Keert men zijn aandacht af van de artistieke bedrijvigheid om ze op het geestesleven te richten, dan wordt men getroffen door de aldaar heersende windstilte. Het geloofsleven ondergaat nog enige beroering door de polemiek tegen het Jansenisme, dat zich nu meer op het gebied van de moraal en der godsdienstpraktijken beweegt dan op het dogmatisch terrein; verder dan een rimpeling aan de oppervlakte gaat deze beroering niet. Zoals overal elders is het glanstijdperk der humanistische bedrijvigheid en der neo-Latijnse lyriek onherroepelijk voorbij. Aan de historische en juridische studiën, welke laatste in de Leuvense hoogleraar Van Espen (1646-1728) een belangrijke vertegenwoordiger vinden, hebben onze gewesten weliswaar nog enig aandeel, maar die wetenschappelijke belangstelling uit zich in het Latijn en komt derhalve de beoefening en de opbouw van de volkstaal niet ten goede.

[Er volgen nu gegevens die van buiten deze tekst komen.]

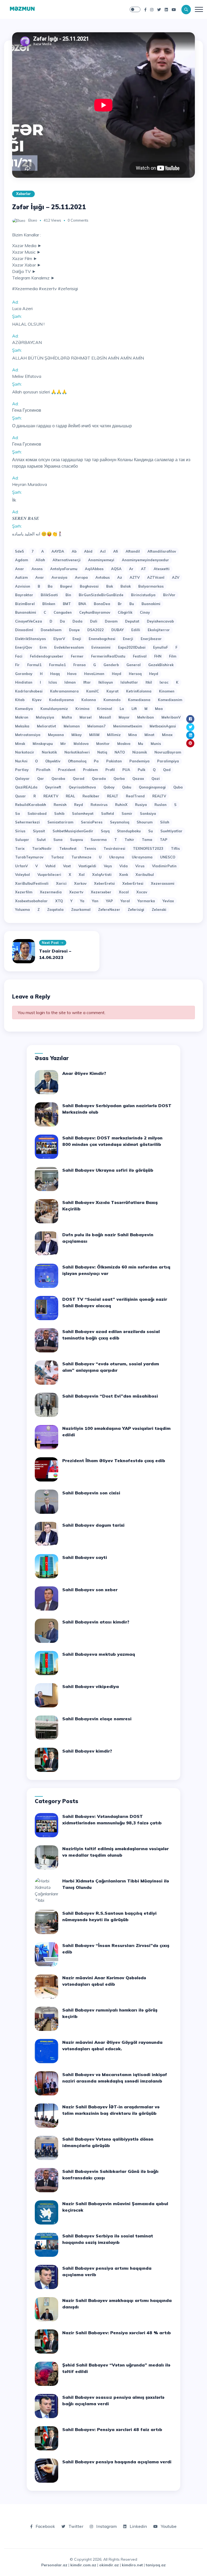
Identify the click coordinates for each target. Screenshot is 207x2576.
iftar (87, 682)
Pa (96, 761)
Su (150, 831)
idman (70, 682)
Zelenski (159, 909)
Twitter (75, 2526)
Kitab (20, 700)
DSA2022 (95, 630)
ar (131, 569)
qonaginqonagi (152, 787)
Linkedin (138, 2526)
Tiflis (175, 848)
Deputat (132, 621)
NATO (120, 752)
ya (82, 901)
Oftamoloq (77, 761)
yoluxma (22, 909)
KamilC (92, 691)
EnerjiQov (23, 647)
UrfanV (21, 866)
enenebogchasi (102, 639)
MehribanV (171, 717)
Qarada (99, 778)
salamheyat (83, 813)
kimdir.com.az (83, 2565)
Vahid (50, 866)
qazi (155, 778)
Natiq (102, 752)
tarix (20, 848)
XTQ (59, 901)
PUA (126, 770)
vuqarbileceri (49, 874)
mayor (124, 717)
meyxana (56, 735)
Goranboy (23, 673)
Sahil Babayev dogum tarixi (93, 1525)
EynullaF (160, 647)
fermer (77, 656)
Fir (17, 665)
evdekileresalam (69, 647)
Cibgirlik (125, 612)
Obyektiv (52, 761)
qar (40, 778)
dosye (74, 630)
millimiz (114, 735)
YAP (109, 901)
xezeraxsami (162, 883)
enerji (128, 639)
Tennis (90, 848)
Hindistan (23, 682)
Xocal (124, 892)
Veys (108, 866)
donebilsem (51, 630)
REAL (70, 796)
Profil (110, 770)
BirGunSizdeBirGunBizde (101, 595)
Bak (109, 586)
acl (103, 551)
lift (134, 708)
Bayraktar (24, 595)
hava (72, 673)
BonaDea (102, 604)
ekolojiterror (159, 630)
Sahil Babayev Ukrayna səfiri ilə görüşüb (107, 1170)
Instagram (106, 2526)
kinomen (166, 691)
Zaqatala (55, 909)
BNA (82, 604)
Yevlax (168, 901)
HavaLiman (94, 673)
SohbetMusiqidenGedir (73, 831)
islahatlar (129, 682)
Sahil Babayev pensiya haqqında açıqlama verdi (116, 2461)
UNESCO (167, 857)
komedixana (139, 700)
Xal (82, 874)
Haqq (55, 673)
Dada (77, 621)
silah (164, 822)
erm (43, 647)
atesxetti (162, 569)
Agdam (21, 560)
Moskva (123, 743)
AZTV (135, 577)
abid (88, 551)
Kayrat (112, 691)
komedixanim (170, 700)
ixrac (164, 682)
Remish (60, 804)
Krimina (82, 708)
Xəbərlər (23, 193)
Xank (123, 874)
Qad (167, 770)
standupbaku (129, 831)
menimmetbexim (127, 726)
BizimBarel (25, 604)
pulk (141, 770)
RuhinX (121, 804)
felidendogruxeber (46, 656)
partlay (22, 770)
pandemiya (139, 761)
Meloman (72, 726)
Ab (74, 551)
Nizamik (139, 752)
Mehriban (145, 717)
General (133, 665)
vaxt (67, 866)
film (172, 656)
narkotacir (24, 752)
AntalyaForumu (63, 569)
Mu (140, 743)
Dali (93, 621)
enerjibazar (151, 639)
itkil (149, 682)
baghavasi (89, 586)
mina (132, 735)
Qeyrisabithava (82, 787)
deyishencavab (160, 621)
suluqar (22, 839)
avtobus (102, 577)
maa (159, 708)
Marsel (86, 717)
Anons (37, 569)
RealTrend (135, 796)
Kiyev (37, 700)
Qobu (126, 787)
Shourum (145, 822)
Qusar (20, 796)
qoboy (109, 787)
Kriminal (104, 708)
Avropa (81, 577)
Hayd (116, 673)
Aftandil (133, 551)
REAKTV (50, 796)
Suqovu (76, 839)
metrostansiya (27, 735)
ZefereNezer (109, 909)
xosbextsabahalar (31, 901)
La (122, 708)
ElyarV (59, 639)
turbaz (57, 857)
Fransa (79, 665)
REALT (112, 796)
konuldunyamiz (54, 708)
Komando (112, 700)
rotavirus (99, 804)
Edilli (135, 630)
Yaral (125, 901)
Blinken (48, 604)
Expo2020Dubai (132, 647)
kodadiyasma (61, 700)
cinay (145, 612)
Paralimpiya (168, 761)
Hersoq (135, 673)
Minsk (20, 743)
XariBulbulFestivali (32, 883)
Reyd (78, 804)
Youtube (168, 2526)
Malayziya (45, 717)
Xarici (61, 883)
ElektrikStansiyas (30, 639)
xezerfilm (23, 892)
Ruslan (160, 804)
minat (149, 735)
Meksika (22, 726)
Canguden (63, 612)
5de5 (19, 551)
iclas (53, 682)
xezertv (76, 892)
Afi (115, 551)
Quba (178, 787)
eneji (77, 639)
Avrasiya (59, 577)
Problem (90, 770)
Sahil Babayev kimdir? (87, 1751)
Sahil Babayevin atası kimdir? (95, 1622)
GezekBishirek (161, 665)
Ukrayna (116, 857)
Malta (67, 717)
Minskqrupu (43, 743)
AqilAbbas (94, 569)
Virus (139, 866)
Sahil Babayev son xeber (90, 1589)
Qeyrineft (53, 787)
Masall (105, 717)
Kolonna (88, 700)
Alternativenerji (67, 560)
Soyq (105, 831)
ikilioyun (105, 682)
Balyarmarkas (151, 586)
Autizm (21, 577)
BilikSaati (49, 595)
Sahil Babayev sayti (84, 1557)
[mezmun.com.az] (22, 9)
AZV (175, 577)
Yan (95, 901)
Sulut (41, 839)
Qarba (119, 778)
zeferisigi (136, 909)
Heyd (153, 673)
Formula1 (57, 665)
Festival (140, 656)
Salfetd (107, 813)
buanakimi (151, 604)
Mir (63, 743)
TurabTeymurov (29, 857)
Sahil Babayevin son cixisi (91, 1492)
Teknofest (68, 848)
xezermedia (51, 892)
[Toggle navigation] (199, 9)
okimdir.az (109, 2565)
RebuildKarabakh (30, 804)
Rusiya (141, 804)
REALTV (159, 796)
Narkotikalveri (77, 752)
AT (143, 569)
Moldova (81, 743)
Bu (131, 604)
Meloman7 (96, 726)
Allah (40, 560)
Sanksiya (148, 813)
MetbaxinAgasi (163, 726)
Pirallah (43, 770)
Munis (156, 743)
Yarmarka (146, 901)
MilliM (94, 735)
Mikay (76, 735)
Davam (111, 621)
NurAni (21, 761)
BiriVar (169, 595)
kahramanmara (64, 691)
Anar (19, 569)
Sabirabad (37, 813)
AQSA (116, 569)
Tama (147, 839)
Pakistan (114, 761)
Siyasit (39, 831)
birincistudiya (143, 595)
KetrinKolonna (138, 691)
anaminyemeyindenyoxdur (145, 560)
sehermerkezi (27, 822)
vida (123, 866)
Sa (17, 813)
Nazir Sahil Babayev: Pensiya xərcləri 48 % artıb (116, 2332)
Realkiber (90, 796)
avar (39, 577)
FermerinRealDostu (108, 656)
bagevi (66, 586)
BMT (67, 604)
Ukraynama (142, 857)
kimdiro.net (132, 2565)
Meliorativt (46, 726)
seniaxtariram (60, 822)
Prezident (66, 770)
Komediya (24, 708)
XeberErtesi (132, 883)
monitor (103, 743)
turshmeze (81, 857)
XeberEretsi (104, 883)
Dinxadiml (24, 630)
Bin (68, 595)
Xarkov (80, 883)
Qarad (78, 778)
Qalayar (22, 778)
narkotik (49, 752)
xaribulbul (145, 874)
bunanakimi (25, 612)
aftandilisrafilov (161, 551)
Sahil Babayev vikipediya (90, 1686)
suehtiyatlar (171, 831)
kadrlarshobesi (29, 691)
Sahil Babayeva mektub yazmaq (98, 1654)
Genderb (111, 665)
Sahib (59, 813)
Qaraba (58, 778)
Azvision (22, 586)
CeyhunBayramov (94, 612)
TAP (163, 839)
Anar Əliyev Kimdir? (84, 1073)
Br (120, 604)
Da (62, 621)
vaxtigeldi (87, 866)
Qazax (138, 778)
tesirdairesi (114, 848)
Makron (21, 717)
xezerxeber (101, 892)
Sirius (20, 831)
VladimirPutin (164, 866)
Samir (127, 813)
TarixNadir (42, 848)
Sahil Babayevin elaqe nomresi (97, 1718)
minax (167, 735)
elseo (32, 220)
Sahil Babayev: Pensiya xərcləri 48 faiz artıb (112, 2429)
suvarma (99, 839)
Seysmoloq (119, 822)
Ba (50, 586)
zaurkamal (81, 909)
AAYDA (57, 551)
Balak (125, 586)
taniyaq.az (156, 2565)
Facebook (44, 2526)
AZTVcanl (155, 577)
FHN (157, 656)
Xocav (141, 892)
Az (119, 577)
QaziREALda (26, 787)
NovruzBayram (167, 752)
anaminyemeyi (101, 560)
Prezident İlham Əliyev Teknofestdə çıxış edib (113, 1460)
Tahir (129, 839)
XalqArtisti (102, 874)
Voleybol (22, 874)
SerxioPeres (91, 822)
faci (18, 656)
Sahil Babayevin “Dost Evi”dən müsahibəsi (110, 1396)
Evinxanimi (101, 647)
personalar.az (54, 2565)
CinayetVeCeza (28, 621)
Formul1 (34, 665)
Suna (58, 839)
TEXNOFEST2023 (148, 848)
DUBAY (117, 630)
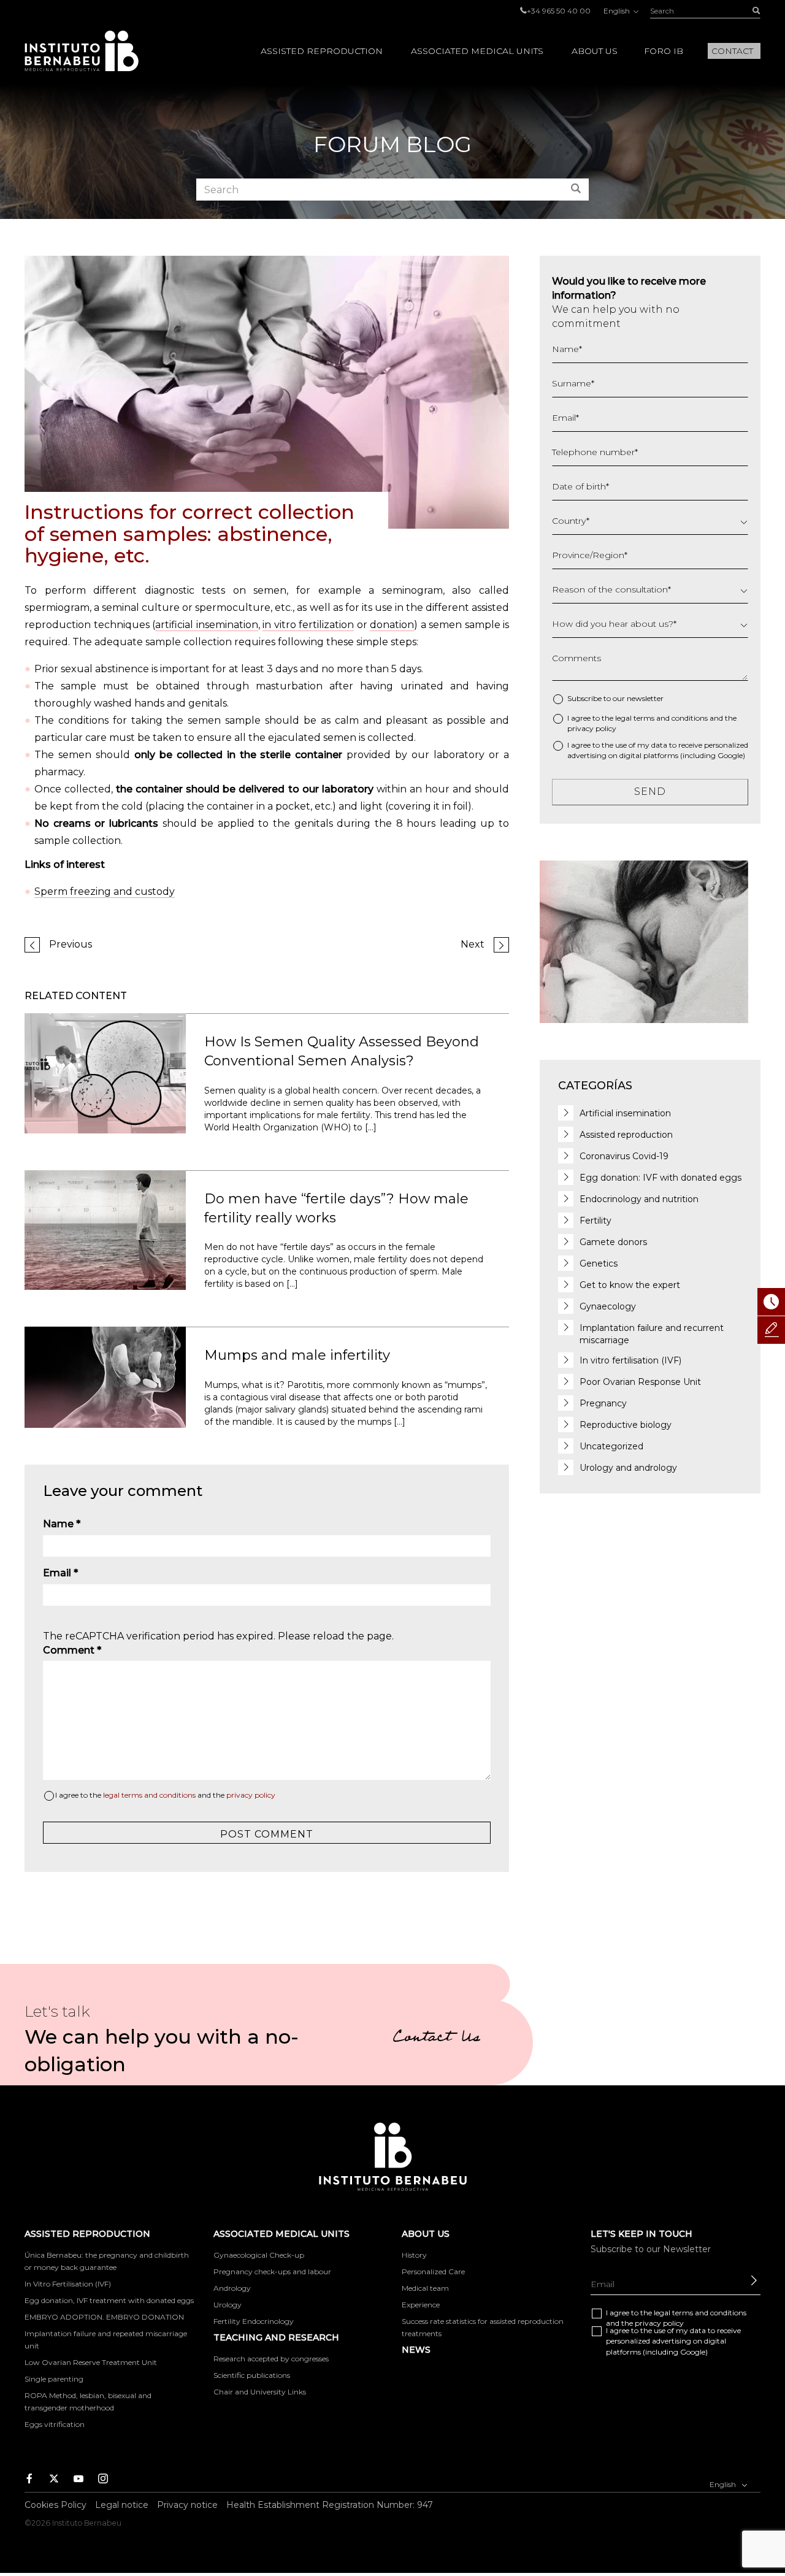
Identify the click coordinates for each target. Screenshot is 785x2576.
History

Aan de algemene verzanding van het geestesleven lijdt ook de letterkunde in de volkstaal. De verenging, die ze in de voorgaande periode reeds doormaakte, neemt thans nog gevaarlijker vormen aan. De wereldlijke lyriek is zo goed als uitgestorven; wat nog aan wereldlijke liedboekjes verschijnt is herdruk van vroeger uitgegeven verzamelingen. De geestelijke vertoont weinig verscheidenheid en oorspronkelijkheid; eensdeels gaat ze, in nog sterkere mate dan vóór 1670, op in de moraliserende volksdidactiek en anderdeels herhaalt ze grotendeels wat vroegere dichters hadden voorgezongen. De populaire didactiek uit de school van Poirters beheerst nagenoeg geheel het terrein. Het proza blijft overwegend in de volkstoon en handhaaft zich in de geschriften van enkele opmerkelijke mystieke auteurs en in de polemische tractaten van een paar kanselredenaars. Groter bedrijvigheid en veelzijdigheid heerst er op toneelgebied, waar allerlei dramatische vormen de belangstelling van de toneelschrijvers opwekken. Evenwel is nu ook de harmonische verhouding, in een vorig
tijdperk tot stand gebracht tussen wereldlijk en geestelijk toneel verbroken ten voordele van het laatste.
Tegenover die vrij eentonige en kleurloze achtergrond rijst de lichtende figuur van de Duinkerkse dichter Michiel de Swaen. Aan dit tijdperk van verval verleent hij nog een zekere glans. Op de letterkunde van zijn tijd maakt zijn werk in tweevoudig opzicht een gelukkige uitzondering: tegen de geest van kleinburgerlijke en beperkte moralisatie der vervallende volksdidactiek, waaraan hij niet geheel ontsnapt, grijpt hij in zijn religieuze poëzie terug naar een diep-innerlijke bezieling, die voornamelijk gevoed wordt door de mystiek der Capucijnen. Op het plan van de kunst onttrekt hij zich vervolgens aan het gemakkelijk leesbare en succesvolle emblema-boek om zich bij voorkeur toe te leggen op de grote genre's: het religieuze epos en de heldentragedie. Baanbrekend werk schept hij ten slotte met zijn eerste poëtica in de volkstaal. Om al deze redenen verdient hij in dit overzicht een aparte en eervolle plaats.